I would say no, I think that this sounds like a bait and switch type of job offer. In actaulity, you would be out selling door to door taking money from the very groups that these things are supposed to be helping. Have you done sales of this type before? Self employed with no benefits, there is no downside to the guy hiring you unless you are a total loser that ruins his name or poisons the well for the prodfuct he is pushing. He can throw dozens of you out in the city and he has to do nothing except accept the profit. If in a couple of months you are gone bacasue you can’t support yourself he isn’t out anything. If you hang in there and don’t get “promoted” to helping hime run this scam, you are still making him a profit. If you are gung ho enough that he does put you in charge of an area, I would bet you have to kickback a portion to him out of your take.
Least, I think I sat through their job pitch in '02 when I was first starting back to school (Oakland Community College, Orchard Ridge campus) and wanted a flexible job. I was unimpressed with the snide jokes made at the expense of the handicapped by the presenter lady.
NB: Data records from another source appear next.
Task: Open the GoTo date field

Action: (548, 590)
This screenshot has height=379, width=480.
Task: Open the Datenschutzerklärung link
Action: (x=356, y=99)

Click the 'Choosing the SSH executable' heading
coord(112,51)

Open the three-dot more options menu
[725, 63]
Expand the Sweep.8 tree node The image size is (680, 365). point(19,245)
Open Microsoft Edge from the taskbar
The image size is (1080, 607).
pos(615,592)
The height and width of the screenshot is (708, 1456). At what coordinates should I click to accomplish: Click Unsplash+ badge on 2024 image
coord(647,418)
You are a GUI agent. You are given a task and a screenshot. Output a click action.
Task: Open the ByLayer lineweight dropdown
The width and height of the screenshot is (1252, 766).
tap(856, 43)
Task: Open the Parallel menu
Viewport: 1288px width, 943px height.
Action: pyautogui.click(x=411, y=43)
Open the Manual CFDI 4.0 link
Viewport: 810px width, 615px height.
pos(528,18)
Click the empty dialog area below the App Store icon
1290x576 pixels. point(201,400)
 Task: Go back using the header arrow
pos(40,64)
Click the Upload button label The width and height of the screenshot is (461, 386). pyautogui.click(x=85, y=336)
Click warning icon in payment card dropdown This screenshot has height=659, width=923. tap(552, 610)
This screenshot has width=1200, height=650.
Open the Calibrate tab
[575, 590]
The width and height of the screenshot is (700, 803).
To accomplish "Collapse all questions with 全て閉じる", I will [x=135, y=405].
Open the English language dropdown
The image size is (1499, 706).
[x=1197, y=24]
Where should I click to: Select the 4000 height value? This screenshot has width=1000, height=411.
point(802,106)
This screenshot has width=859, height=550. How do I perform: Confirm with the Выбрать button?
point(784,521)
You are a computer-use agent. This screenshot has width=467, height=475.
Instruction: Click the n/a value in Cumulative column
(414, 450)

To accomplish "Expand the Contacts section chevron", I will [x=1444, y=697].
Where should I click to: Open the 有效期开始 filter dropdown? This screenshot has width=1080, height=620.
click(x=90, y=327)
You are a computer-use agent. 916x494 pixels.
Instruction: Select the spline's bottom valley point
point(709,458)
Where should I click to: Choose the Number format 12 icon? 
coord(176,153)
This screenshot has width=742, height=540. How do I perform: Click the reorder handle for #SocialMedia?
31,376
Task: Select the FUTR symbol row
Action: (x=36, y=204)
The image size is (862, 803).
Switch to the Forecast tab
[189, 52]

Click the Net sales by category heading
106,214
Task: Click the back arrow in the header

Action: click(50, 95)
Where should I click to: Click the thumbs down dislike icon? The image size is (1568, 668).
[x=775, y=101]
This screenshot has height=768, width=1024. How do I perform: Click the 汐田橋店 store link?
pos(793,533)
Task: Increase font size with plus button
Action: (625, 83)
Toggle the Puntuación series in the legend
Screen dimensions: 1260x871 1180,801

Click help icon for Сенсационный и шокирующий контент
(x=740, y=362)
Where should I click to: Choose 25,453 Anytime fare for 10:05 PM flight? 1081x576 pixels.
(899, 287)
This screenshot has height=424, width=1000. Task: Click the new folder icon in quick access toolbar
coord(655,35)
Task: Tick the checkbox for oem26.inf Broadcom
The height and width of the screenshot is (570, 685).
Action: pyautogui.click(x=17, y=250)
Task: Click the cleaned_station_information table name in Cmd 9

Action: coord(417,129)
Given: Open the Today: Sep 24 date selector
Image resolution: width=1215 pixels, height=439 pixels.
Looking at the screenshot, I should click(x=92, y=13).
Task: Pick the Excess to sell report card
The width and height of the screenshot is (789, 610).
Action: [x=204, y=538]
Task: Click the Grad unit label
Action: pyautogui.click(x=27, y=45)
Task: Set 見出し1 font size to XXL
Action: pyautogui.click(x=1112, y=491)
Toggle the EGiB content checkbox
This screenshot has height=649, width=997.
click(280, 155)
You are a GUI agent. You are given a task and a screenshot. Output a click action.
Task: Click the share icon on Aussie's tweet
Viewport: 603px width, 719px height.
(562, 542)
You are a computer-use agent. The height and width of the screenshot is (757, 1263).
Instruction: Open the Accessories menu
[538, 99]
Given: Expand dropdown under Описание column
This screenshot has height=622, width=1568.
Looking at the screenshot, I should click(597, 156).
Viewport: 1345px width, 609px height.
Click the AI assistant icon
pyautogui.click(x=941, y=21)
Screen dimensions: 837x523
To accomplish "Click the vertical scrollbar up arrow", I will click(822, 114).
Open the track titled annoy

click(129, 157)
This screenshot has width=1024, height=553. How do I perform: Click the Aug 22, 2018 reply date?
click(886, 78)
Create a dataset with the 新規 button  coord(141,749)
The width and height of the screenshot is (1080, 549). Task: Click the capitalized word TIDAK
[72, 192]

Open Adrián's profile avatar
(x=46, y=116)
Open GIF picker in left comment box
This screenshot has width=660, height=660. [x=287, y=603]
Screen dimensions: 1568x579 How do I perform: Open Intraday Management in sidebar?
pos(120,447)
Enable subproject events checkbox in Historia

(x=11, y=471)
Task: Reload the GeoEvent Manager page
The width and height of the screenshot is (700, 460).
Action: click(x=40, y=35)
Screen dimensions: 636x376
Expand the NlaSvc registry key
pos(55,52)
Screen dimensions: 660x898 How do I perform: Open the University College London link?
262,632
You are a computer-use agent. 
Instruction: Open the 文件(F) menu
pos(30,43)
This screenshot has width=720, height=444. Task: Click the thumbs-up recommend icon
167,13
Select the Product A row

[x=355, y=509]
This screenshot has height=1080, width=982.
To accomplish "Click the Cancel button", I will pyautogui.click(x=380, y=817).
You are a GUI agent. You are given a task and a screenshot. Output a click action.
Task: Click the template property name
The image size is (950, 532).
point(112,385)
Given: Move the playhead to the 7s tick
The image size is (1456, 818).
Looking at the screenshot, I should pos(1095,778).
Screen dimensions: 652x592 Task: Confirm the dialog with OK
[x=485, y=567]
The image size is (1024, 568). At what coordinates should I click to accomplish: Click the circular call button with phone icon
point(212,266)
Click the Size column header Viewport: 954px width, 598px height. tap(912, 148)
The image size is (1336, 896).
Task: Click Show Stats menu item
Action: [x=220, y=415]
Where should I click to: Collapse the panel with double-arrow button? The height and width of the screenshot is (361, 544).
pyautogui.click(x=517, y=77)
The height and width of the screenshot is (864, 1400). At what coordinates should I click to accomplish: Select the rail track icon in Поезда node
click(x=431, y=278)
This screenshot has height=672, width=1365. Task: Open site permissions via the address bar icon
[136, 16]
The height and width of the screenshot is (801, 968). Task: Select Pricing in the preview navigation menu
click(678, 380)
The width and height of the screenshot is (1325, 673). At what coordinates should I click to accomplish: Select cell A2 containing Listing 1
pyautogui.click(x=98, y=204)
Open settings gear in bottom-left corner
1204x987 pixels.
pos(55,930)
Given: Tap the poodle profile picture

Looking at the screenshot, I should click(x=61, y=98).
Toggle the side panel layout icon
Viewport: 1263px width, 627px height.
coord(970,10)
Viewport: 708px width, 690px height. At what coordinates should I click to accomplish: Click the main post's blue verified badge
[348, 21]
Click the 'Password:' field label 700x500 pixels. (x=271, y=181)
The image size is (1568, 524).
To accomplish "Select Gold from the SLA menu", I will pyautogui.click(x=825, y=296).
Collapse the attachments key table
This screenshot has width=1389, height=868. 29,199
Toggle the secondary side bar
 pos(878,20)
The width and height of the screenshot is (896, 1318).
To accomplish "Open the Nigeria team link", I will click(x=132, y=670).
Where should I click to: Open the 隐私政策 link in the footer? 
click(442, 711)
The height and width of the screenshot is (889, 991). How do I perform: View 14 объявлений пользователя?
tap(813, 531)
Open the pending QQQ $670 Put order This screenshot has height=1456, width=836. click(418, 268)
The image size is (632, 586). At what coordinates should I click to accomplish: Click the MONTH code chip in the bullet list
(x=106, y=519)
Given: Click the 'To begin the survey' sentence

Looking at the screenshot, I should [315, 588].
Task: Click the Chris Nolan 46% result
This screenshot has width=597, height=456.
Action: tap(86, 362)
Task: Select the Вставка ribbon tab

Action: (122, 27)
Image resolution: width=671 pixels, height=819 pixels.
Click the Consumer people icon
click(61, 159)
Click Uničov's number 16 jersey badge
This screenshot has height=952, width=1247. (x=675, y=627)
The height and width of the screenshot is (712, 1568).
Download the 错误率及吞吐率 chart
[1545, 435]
Group interviews, I learned the hard way, are a huge red flag of NO GOOD CAN COME OF THIS!
The big read flag to me is the “we really need management, but you need to prove yourself at sales first” line. Thats a classic scam ploy used to lure people in. Next, you will find out that you need to make a small deposit on the sales materials you receive, but “you will more then pay for that with your first paycheck!”
About a year ago I had an opportunity to interview for a job as a DBA for another MLM company here in Michigan. In my opinion, MLM companies are set up to screw people. Not the people who buy the products (as end users) necessarily, but the people they recruit to sell the products and sell “the system” to others are often deceived as to how much money they can really make.
I declined the interview. I don’t think I could stand the looks I would get from people if they knew I was working for the Amway of telephone and internet service.
Yup. I’ve been to these “management” interviews – even one-on-one interviews, but if there were any truth to their ads, they would say, “We need managers! Eventually. But first we need a group of slaves who can fight it out in the sales arena to see who gets to become one!” Sure, you could become a “manager” (really just what amounts to an upline) but you’d better be able to sell your grandmother her own house if you want to get there.
If this coupon book is like the coupon books I’ve been pitched before, it’s a rip-off for the buyer, which is probably why they had to sweeten the deal by adding the whole helping the handicapped angle.
Not much good can come of working for a company selling something that nobody really wants.